Can you format the entries from the line with "coordinates (4, 89)." up to and including the line with "coordinates (1266, 102)." as a two-column CSV with the columns text and answer? Give one row per entry, put each field in double quotes, and replace any line breaks with spaces.

-- BEGIN --

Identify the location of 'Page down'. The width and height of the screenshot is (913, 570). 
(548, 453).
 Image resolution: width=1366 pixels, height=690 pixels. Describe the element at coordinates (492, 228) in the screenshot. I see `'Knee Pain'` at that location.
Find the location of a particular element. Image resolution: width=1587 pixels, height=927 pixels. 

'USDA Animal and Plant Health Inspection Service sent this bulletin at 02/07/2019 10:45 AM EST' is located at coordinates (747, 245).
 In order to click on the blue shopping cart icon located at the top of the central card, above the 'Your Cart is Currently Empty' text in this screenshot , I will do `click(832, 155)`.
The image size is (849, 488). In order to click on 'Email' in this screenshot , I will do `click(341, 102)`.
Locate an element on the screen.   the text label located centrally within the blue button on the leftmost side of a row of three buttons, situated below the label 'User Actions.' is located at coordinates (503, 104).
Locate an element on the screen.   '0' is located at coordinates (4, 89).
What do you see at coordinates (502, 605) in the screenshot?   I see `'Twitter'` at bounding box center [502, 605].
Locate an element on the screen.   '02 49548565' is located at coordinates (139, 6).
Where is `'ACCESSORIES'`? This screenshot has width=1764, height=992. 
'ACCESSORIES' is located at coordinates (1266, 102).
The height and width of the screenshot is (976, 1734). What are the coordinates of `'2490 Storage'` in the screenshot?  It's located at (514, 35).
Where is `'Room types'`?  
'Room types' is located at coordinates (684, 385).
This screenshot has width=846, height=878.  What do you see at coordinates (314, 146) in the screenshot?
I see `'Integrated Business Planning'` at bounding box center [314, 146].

-- END --

**SOLUTION**
text,answer
"Locate an element on the screen.","'0' is located at coordinates (4, 89)."
"What do you see at coordinates (502, 605) in the screenshot?","I see `'Twitter'` at bounding box center [502, 605]."
"Locate an element on the screen.","'02 49548565' is located at coordinates (139, 6)."
"Where is `'ACCESSORIES'`? This screenshot has width=1764, height=992.","'ACCESSORIES' is located at coordinates (1266, 102)."